● **Task to complete**:
Print, please, exactly the lines from the one with "Instruction: Collapse the" through the final line of the data below, with both ends included and the pictures left out.

● **Stored data entries**:
--------

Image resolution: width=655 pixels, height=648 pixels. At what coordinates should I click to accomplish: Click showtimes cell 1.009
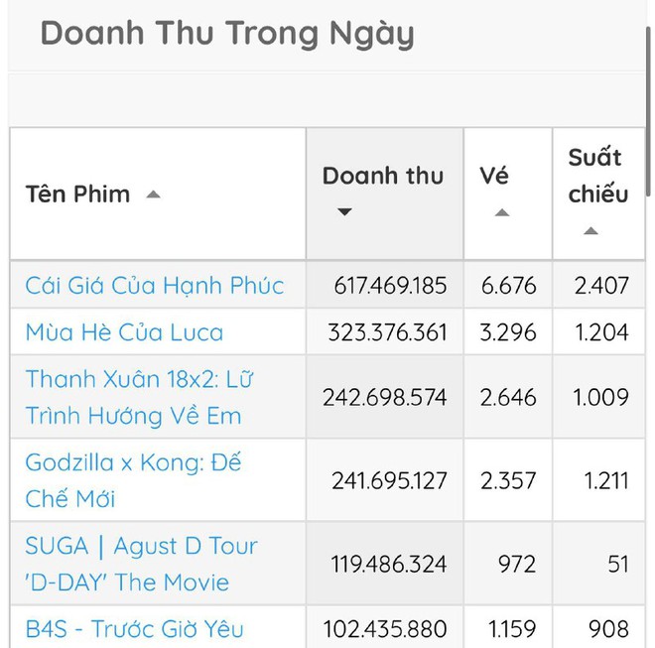point(601,397)
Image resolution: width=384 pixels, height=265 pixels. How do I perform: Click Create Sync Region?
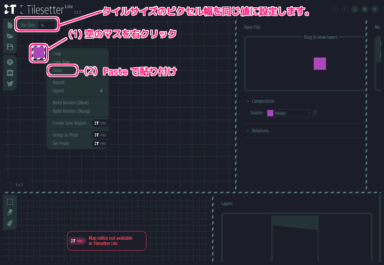click(x=69, y=123)
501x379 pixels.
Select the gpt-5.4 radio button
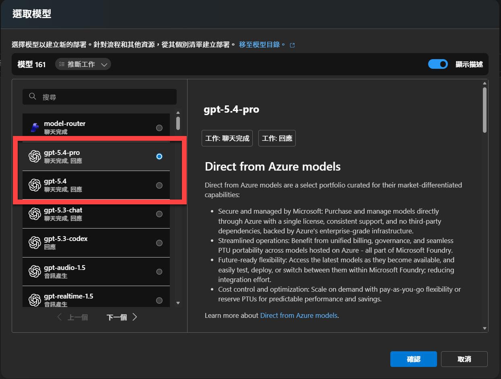(x=159, y=185)
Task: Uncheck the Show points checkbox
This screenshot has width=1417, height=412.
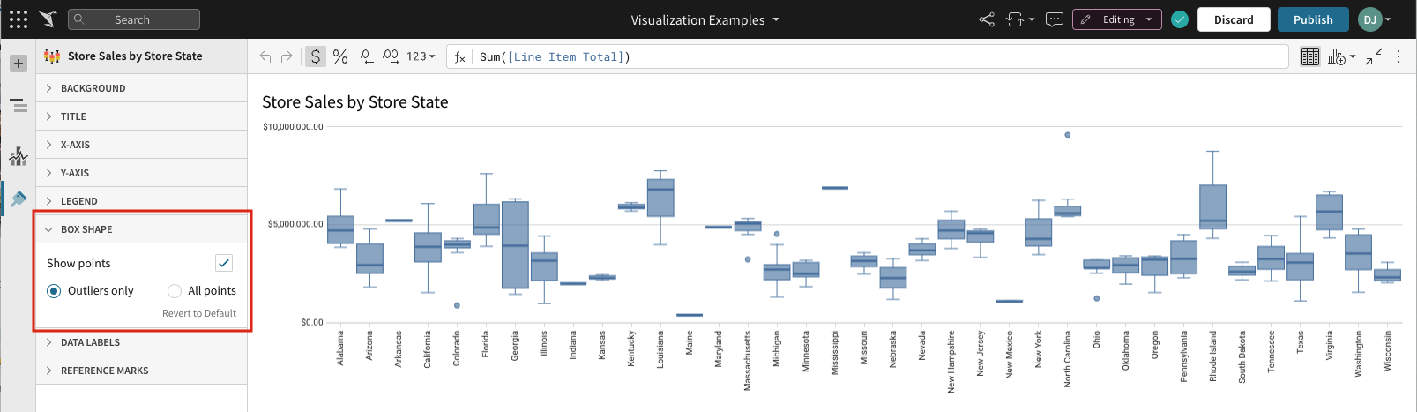Action: tap(224, 263)
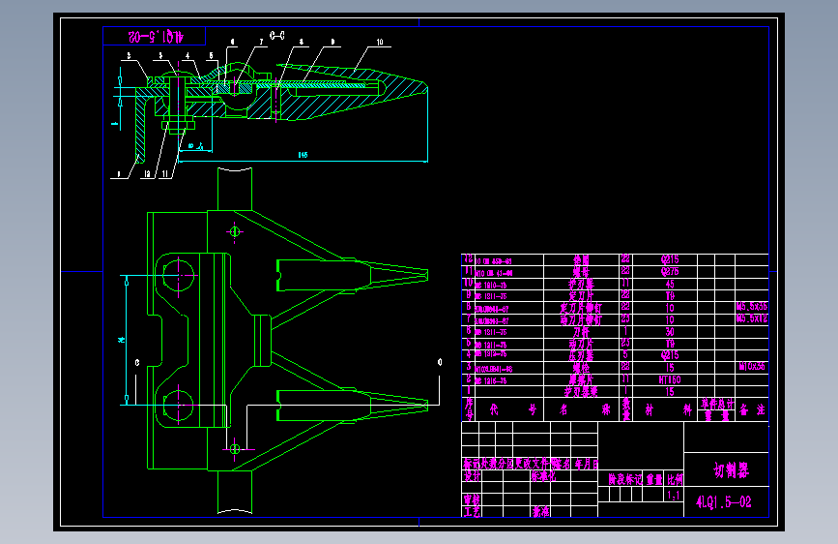Screen dimensions: 838x544
Task: Click the 设计 cell in title block
Action: pyautogui.click(x=472, y=476)
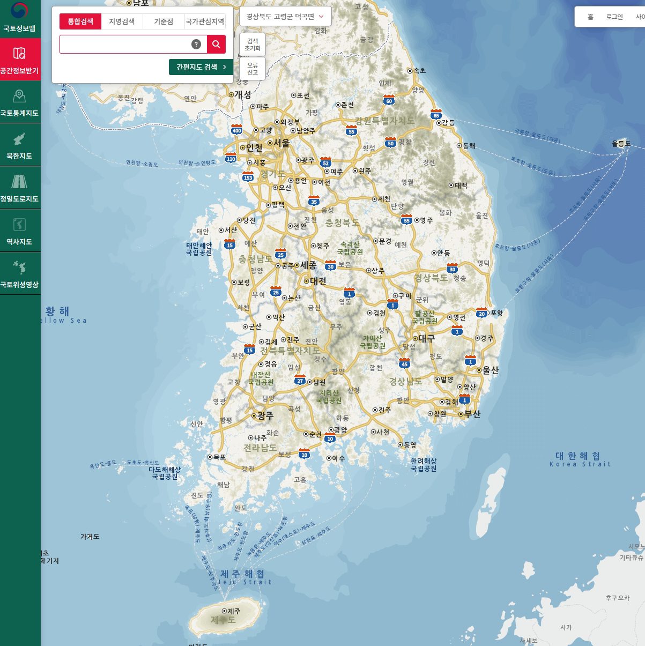Go to 역사지도 in the sidebar
645x646 pixels.
click(20, 231)
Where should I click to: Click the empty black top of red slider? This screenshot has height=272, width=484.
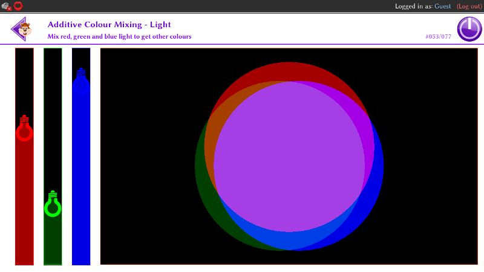pos(24,79)

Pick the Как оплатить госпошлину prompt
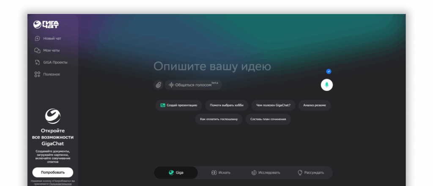tap(219, 119)
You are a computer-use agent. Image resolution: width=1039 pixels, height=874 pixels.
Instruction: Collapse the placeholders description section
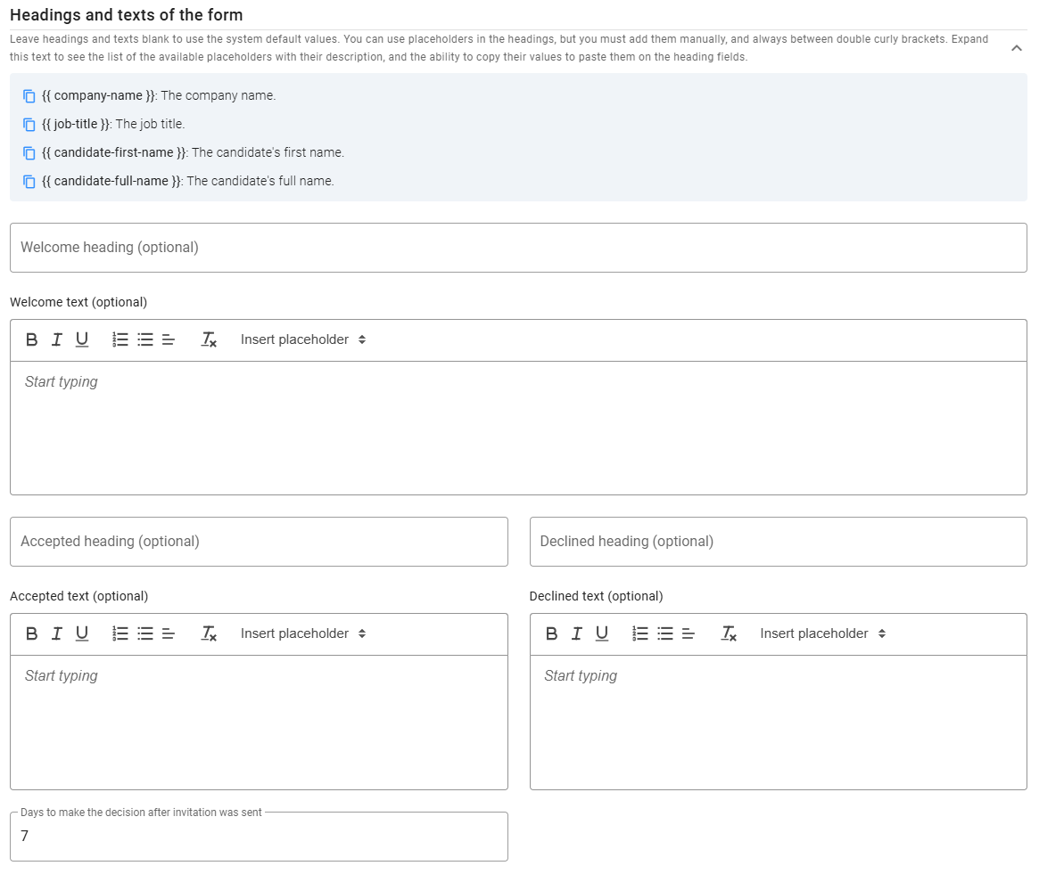pos(1016,48)
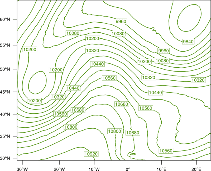Select the 10320 label at far right edge
The image size is (211, 171).
[x=198, y=80]
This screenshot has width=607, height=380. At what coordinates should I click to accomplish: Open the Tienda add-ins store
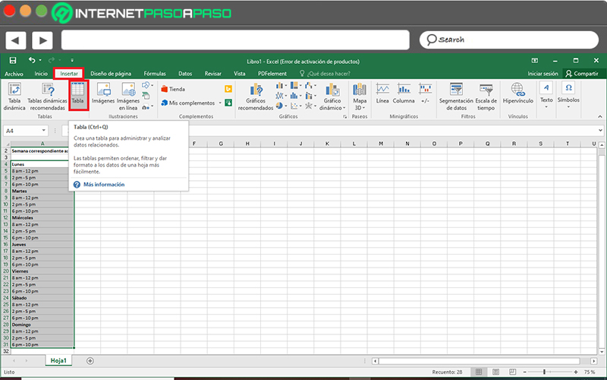173,89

--------

● **Response to the task**:
Instruction: Collapse the placeholders description section
pos(1016,48)
Select the 10320 label at far right edge
The image size is (211, 171).
[x=198, y=80]
This screenshot has width=607, height=380. At what coordinates should I click to accomplish: Open the Tienda add-ins store
173,89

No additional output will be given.